Filter the data below, keeping only lines that contain "Common".

Saved data entries:
'''
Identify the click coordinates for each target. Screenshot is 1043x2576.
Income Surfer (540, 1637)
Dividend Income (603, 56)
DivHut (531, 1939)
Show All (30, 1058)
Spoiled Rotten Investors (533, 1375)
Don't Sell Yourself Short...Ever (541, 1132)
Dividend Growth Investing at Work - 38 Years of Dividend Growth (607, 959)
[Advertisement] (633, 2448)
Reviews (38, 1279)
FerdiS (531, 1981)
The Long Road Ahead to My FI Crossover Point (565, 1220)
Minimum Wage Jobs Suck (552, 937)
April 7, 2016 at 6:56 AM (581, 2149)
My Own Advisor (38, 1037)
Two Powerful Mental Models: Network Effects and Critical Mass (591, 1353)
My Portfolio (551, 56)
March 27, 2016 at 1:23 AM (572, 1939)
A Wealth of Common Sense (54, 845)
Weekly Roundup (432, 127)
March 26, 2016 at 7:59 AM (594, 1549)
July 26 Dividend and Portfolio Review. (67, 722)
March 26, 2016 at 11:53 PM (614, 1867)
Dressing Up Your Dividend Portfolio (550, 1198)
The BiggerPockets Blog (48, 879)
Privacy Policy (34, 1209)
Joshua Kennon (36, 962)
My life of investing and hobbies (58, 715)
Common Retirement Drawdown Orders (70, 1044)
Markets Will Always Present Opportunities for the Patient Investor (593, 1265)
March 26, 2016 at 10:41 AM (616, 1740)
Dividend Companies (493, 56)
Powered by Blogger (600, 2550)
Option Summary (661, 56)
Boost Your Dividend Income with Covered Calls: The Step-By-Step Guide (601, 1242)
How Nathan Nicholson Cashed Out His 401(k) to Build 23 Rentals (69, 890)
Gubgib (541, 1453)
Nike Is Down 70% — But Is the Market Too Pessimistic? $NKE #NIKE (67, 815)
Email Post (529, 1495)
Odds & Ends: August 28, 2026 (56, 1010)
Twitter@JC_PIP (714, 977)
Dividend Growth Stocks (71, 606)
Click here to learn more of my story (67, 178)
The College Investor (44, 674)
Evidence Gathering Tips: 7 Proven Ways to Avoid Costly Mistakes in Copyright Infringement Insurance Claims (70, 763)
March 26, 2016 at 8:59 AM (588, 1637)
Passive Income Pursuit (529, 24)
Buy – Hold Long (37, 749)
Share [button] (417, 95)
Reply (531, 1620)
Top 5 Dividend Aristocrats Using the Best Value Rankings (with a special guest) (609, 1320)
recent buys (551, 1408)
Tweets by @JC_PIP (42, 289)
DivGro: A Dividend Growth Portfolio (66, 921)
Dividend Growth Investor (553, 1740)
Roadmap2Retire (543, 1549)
'''
WRITTEN RESPONSE:
A Wealth of Common Sense (54, 845)
Common Retirement Drawdown Orders (70, 1044)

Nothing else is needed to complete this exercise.